• **What is needed**: Read through the records. Copy each line that has the word "value".

• **Material for this exercise**:
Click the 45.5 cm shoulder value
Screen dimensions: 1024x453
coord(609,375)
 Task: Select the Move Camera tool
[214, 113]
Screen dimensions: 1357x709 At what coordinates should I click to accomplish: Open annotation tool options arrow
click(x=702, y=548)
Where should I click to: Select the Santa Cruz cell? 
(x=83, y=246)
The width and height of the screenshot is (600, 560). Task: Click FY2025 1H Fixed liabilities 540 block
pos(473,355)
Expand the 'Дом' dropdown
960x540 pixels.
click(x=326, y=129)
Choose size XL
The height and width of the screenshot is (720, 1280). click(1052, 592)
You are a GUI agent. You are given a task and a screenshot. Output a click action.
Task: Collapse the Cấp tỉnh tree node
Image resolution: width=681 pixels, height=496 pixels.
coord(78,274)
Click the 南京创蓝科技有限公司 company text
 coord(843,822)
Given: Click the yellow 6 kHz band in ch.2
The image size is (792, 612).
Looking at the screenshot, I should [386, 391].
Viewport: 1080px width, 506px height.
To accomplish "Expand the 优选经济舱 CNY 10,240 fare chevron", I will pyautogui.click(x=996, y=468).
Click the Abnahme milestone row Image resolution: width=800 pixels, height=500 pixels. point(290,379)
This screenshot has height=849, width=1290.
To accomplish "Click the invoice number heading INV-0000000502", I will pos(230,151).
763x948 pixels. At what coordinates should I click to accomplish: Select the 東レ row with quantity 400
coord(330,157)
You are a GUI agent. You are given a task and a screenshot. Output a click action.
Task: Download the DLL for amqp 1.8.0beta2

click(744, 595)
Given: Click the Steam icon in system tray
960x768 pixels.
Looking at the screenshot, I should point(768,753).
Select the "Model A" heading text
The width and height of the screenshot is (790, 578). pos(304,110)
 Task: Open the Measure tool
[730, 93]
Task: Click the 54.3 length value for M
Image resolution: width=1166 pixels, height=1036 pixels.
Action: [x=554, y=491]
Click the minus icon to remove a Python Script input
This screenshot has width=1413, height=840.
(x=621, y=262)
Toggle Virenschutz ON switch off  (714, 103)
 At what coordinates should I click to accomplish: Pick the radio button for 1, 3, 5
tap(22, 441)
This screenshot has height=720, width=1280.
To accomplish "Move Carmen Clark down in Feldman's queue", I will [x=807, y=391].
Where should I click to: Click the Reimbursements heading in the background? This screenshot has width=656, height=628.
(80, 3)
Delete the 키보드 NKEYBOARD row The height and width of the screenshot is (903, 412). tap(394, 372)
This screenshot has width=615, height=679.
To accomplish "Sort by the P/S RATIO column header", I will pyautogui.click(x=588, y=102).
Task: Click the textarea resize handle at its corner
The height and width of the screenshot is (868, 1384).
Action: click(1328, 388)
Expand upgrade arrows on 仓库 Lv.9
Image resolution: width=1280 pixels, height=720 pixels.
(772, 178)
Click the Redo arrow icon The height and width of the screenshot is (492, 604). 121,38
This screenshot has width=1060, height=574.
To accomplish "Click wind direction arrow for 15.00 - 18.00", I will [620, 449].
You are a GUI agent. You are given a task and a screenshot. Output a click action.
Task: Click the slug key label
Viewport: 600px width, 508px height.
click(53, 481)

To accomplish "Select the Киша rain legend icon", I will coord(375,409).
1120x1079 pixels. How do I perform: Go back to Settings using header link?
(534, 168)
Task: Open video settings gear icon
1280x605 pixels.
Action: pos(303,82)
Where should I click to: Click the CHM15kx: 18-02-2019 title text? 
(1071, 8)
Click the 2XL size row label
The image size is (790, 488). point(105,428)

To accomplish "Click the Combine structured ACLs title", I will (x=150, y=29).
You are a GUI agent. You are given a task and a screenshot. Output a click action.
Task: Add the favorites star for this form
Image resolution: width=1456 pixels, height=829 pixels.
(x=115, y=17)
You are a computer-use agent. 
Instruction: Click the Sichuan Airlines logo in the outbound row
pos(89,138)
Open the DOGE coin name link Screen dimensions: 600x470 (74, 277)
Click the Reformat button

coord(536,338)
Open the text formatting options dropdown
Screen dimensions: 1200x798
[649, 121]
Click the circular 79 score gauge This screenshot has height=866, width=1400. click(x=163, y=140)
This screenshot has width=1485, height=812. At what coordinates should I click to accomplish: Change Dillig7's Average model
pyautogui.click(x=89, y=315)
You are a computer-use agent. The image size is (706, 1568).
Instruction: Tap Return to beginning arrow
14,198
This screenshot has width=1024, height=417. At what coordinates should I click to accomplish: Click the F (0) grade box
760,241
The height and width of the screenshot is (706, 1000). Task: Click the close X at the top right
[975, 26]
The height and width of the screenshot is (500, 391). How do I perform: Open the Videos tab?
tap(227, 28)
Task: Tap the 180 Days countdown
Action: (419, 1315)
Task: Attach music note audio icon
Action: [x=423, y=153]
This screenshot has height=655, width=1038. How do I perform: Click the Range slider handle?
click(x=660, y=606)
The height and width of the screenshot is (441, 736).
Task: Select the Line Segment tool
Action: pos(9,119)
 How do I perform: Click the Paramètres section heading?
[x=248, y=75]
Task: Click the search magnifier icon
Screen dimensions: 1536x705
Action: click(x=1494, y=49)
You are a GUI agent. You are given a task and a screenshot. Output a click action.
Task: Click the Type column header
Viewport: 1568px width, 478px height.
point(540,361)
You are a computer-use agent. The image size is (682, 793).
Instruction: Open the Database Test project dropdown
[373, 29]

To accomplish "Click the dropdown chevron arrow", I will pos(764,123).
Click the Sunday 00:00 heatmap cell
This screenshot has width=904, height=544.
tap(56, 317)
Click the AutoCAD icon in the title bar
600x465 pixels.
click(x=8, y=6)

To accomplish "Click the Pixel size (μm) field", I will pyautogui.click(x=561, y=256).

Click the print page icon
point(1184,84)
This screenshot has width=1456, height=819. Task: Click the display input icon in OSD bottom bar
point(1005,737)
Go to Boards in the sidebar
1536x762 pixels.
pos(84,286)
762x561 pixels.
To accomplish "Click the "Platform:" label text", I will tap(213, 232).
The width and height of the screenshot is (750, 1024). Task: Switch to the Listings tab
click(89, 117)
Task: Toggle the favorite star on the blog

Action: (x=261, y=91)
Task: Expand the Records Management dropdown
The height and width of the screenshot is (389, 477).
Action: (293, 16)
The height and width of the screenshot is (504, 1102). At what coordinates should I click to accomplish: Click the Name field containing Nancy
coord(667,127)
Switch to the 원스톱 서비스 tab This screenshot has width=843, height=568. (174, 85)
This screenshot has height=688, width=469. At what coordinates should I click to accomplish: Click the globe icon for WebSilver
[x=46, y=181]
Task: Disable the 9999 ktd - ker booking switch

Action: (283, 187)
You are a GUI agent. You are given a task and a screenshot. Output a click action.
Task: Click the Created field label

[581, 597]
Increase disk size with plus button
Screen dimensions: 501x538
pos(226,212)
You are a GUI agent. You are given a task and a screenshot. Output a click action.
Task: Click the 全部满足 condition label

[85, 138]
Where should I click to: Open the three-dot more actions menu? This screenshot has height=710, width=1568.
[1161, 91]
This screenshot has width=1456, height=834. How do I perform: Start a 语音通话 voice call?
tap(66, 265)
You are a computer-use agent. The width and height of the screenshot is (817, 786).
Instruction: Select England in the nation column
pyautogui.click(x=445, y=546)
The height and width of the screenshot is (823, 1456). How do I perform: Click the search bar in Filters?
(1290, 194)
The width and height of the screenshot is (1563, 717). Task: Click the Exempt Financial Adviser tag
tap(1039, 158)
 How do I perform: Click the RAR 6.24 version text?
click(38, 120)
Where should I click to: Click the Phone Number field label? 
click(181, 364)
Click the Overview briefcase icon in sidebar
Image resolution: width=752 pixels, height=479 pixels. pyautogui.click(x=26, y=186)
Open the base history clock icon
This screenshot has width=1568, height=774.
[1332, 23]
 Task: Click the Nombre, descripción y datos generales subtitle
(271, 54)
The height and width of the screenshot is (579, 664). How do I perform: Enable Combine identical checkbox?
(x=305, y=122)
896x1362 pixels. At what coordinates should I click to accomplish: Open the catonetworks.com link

• **Response to this task**:
Click the 45.5 cm shoulder value
Task: Click the 54.3 length value for M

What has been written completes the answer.